PROVIDED RECORDS:
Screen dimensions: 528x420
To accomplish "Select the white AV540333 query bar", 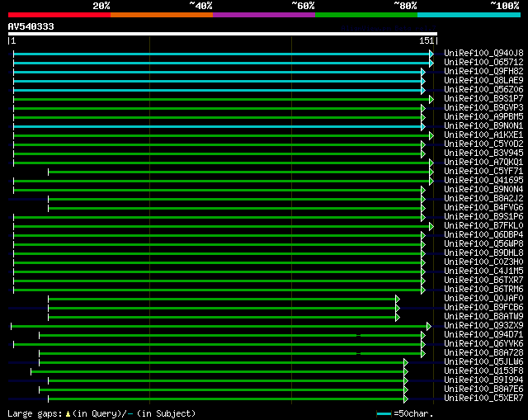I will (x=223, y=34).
...
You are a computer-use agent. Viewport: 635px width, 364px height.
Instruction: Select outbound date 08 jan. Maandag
---
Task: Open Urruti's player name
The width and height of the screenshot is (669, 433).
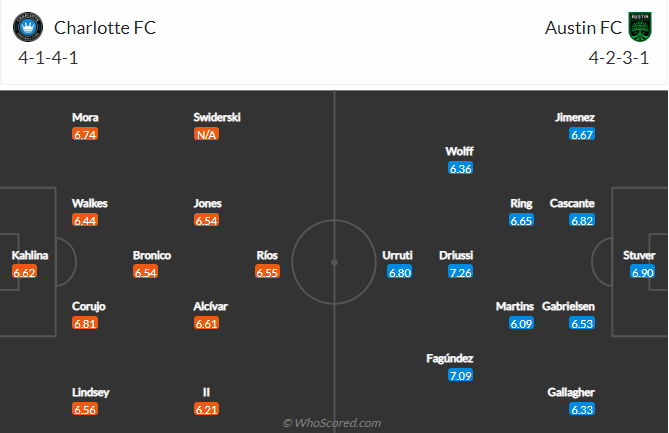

TASK INSTRUCTIONS:
Note each line of the entries that has "height" in it, and copy those lines.

YOUR RESPONSE:
You are a computer-use agent. Viewport: 635px width, 364px height.
The width and height of the screenshot is (669, 433).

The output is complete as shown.